• **Exercise description**
In the forum thread below about soundproofed car doors, what material covers the entire inside of each door?

• **Source extract**
# Pics of my soundproofed doors (finally)



## Sethticlees (May 30, 2002)

I started this project last summer and it took me tell today to finally post some pics.

I just put the finishing touches on, one last layer of FatMat. It’s finally Perfect!


----------



## Guest (May 8, 2003)

And you did this... why??


----------



## dry (Oct 21, 2002)

how does it sound compared to NON soundproofed doors?


----------



## Fonque (May 1, 2002)

where did you mount the crossovers in the door? like behind what part of the panel?


----------



## superfro86 (May 15, 2002)

duh its stops rattling from the component set and from the woofers when you really got the system cranked


----------



## Sethticlees (May 30, 2002)

bgriffey said:


> *And you did this... why?? *


Sound Quality! 
With soundproofed doors my Polk EX component system sounds awesome. With high highs and low lows the acoustical spectrum is amazing. The soundproofing blocks all the road noise out while at the same time keeps my stereo sound waves in. 




DryBoy said:


> *how does it sound compared to NON soundproofed doors? *


I can hear every musical note/tone crisp and clean while doing 70 on the freeway. Granted road noise still comes in from the floor and sunroof but the overall db level in the cabin is perfect. It was well worth it IMHO. Funny cuz I get to do it all over again soon when I buy my 200sx SE-R. Floors and more this time.




Fonque said:


> *where did you mount the crossovers in the door? like behind what part of the panel? *


You can actually see the crossovers in the pictures. Look at the seatbelt contraption and you’ll notice a small box with 6 speaker wires coming off it. I had to remove the cover/top off each crossover to get a perfect fit. Clearance issues come into play when you stash an x-over in your door. Also you may need to get at the crossover for one reason or another so you can’t just burry it and forget it.


----------



## ccroaddog (Jun 20, 2002)

bgriffey said:


> *And you did this... why?? *


 \

do you even know what sound deadner does???


----------



## ccroaddog (Jun 20, 2002)

by the way you did a better job than me on my doors (pics later) i just went behind everything on the door itself... very good job


----------



## Sethticlees (May 30, 2002)

Yeah, I did that. VB-1 covers the entire inside of each door. 

Man, if i had only done that sooner I'll bet i'd have fewer door dings.


----------



## Guest (May 10, 2003)

Oh ok... you're one of those guys that will need a hearing aid at age 40...
Boom Boom!
Can ya hear me now?... lol


*Sound Quality! 
With soundproofed doors my Polk EX component system sounds awesome. With high highs and low lows the acoustical spectrum is amazing. The soundproofing blocks all the road noise out while at the same time keeps my stereo sound waves in. *


----------



## ccroaddog (Jun 20, 2002)

• **Saved entries**
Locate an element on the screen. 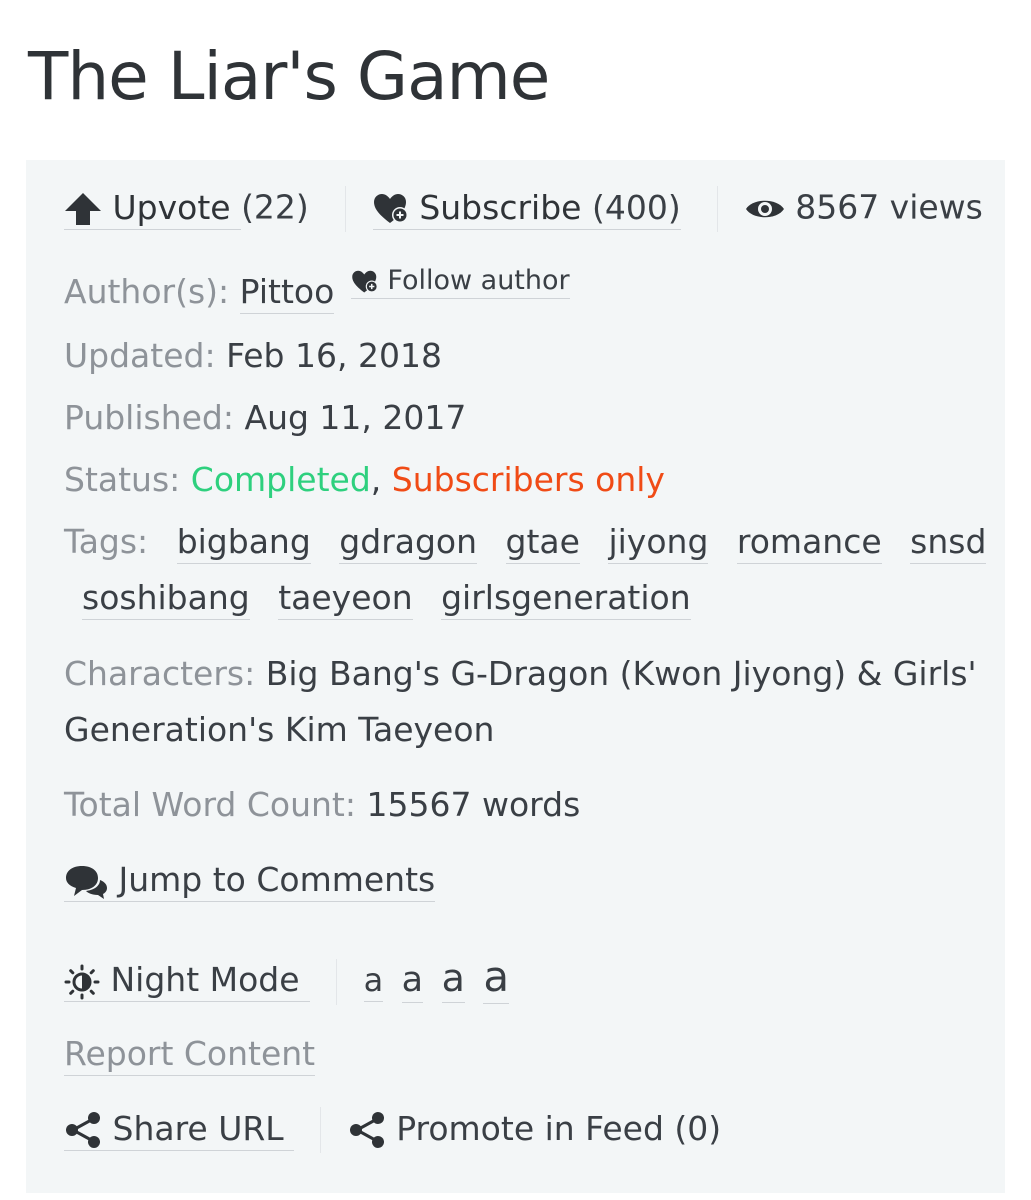 The height and width of the screenshot is (1200, 1031). status-row: Status: Completed, Subscribers only is located at coordinates (364, 480).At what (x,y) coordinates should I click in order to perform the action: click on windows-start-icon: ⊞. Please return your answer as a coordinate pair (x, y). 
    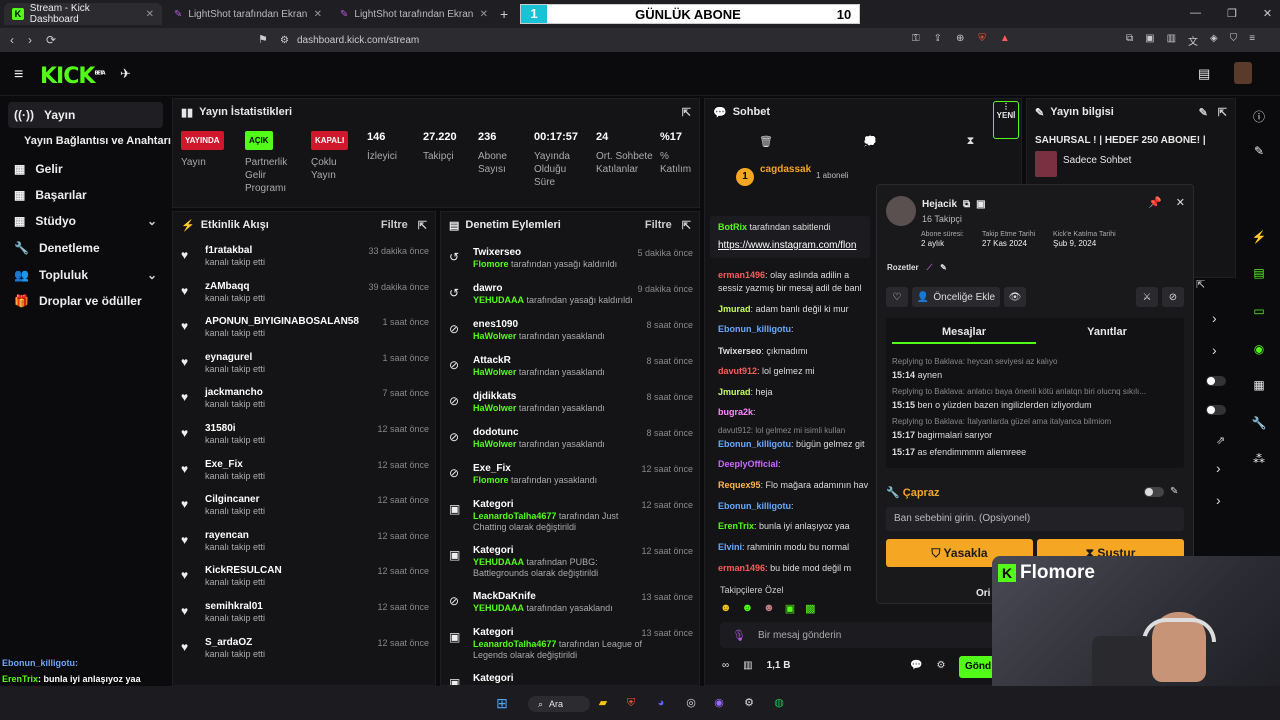
    Looking at the image, I should click on (502, 703).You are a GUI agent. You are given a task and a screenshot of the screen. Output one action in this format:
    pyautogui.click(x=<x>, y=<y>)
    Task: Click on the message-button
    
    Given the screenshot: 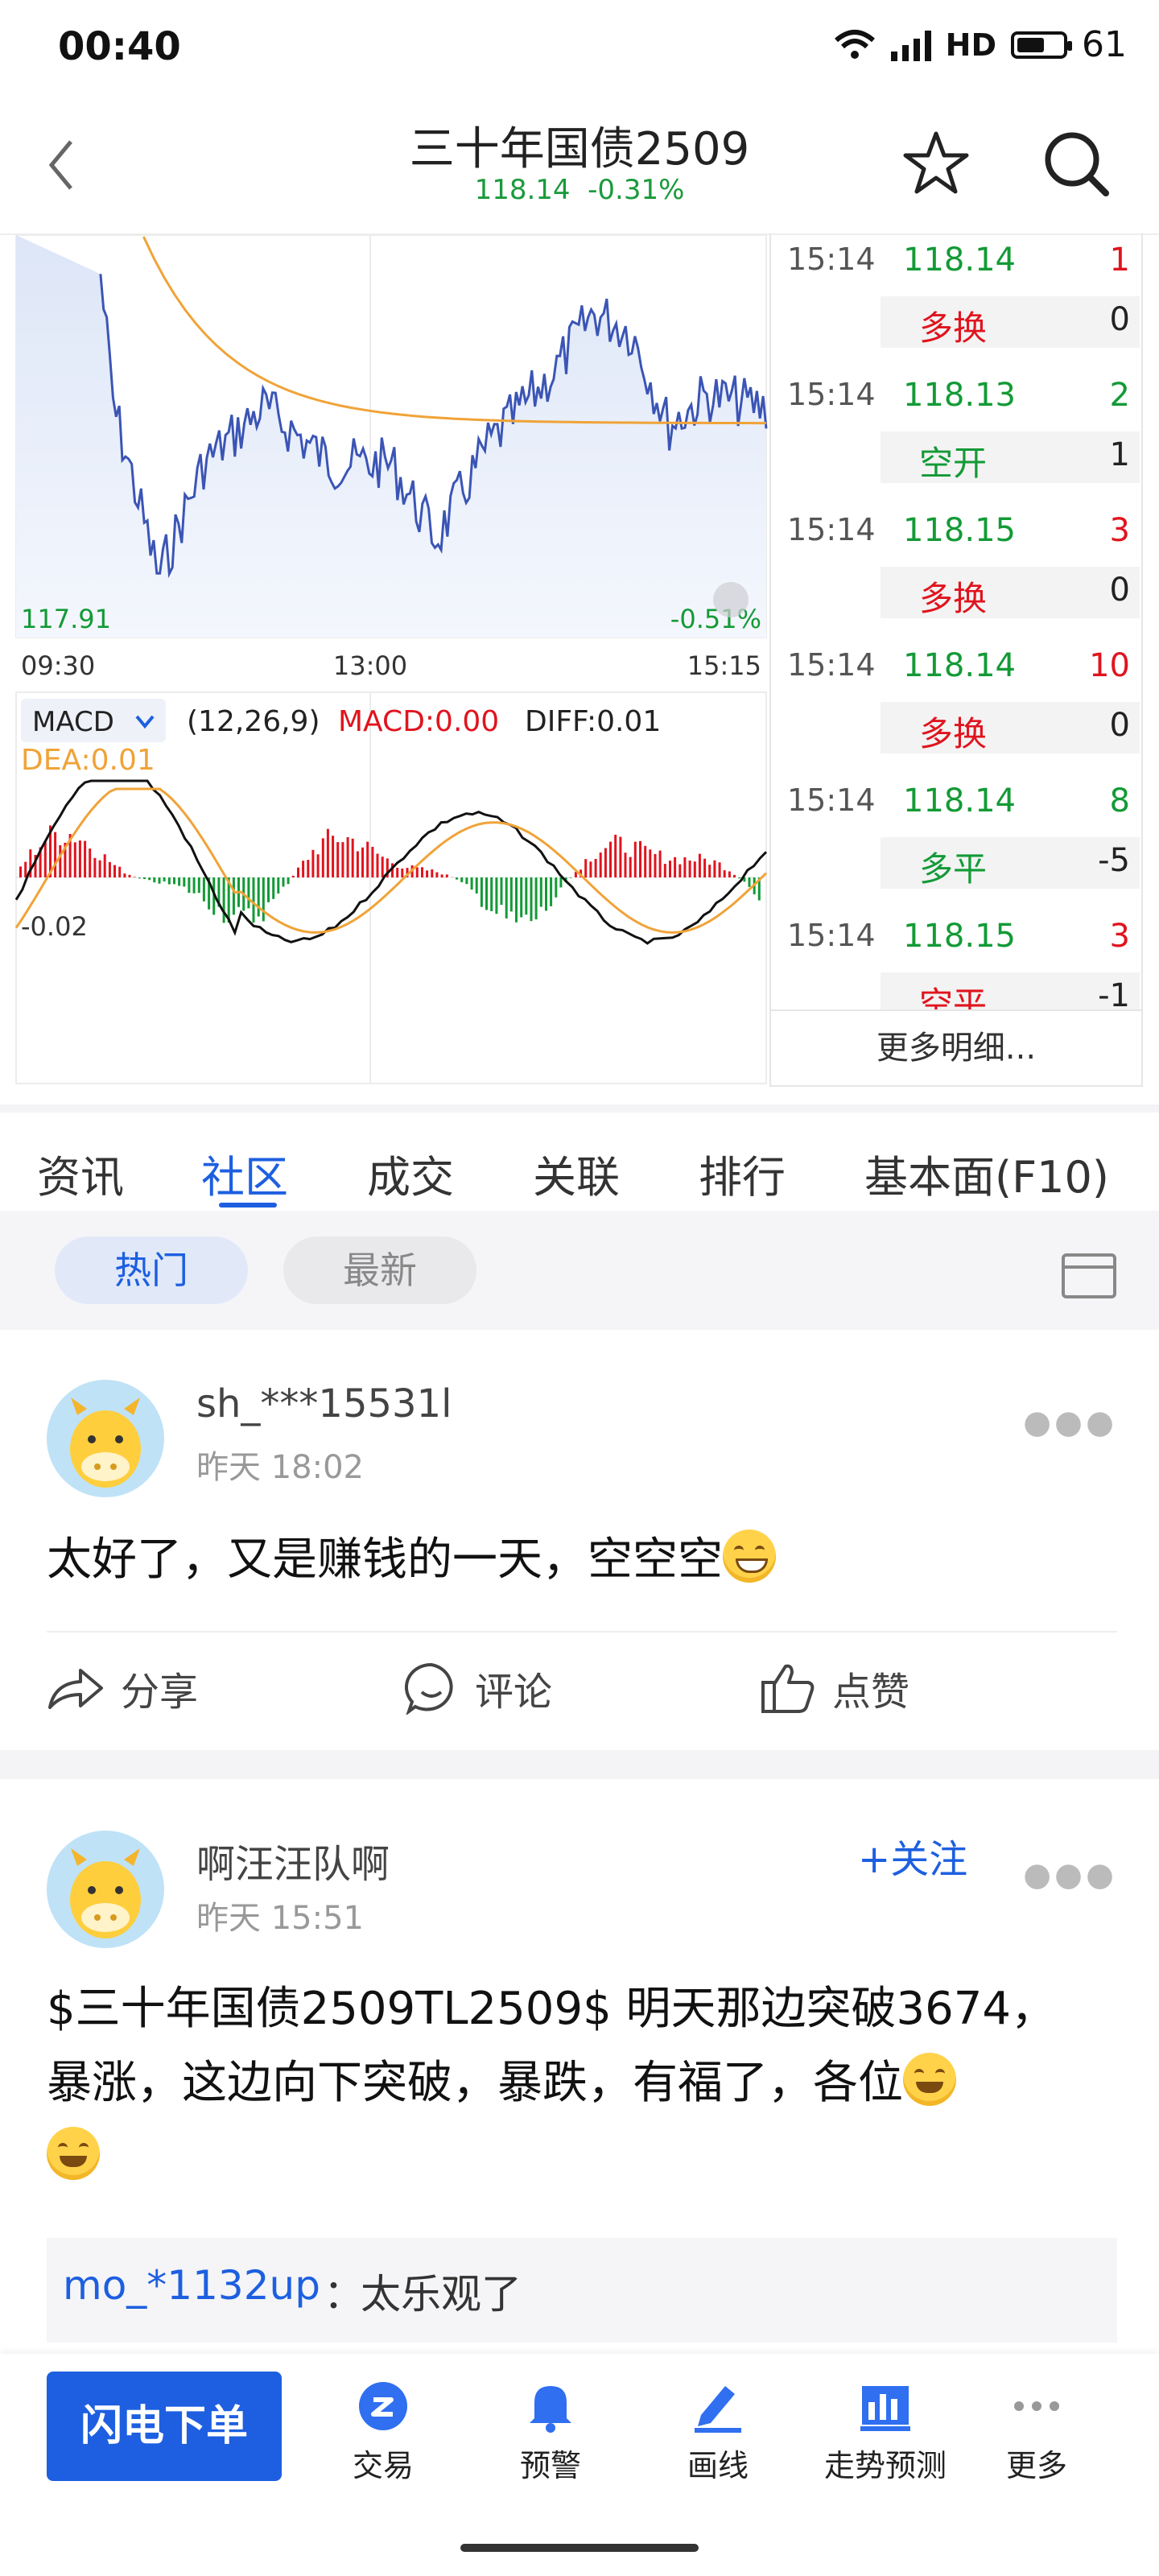 What is the action you would take?
    pyautogui.click(x=1089, y=1278)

• **Solved problem**
VB-1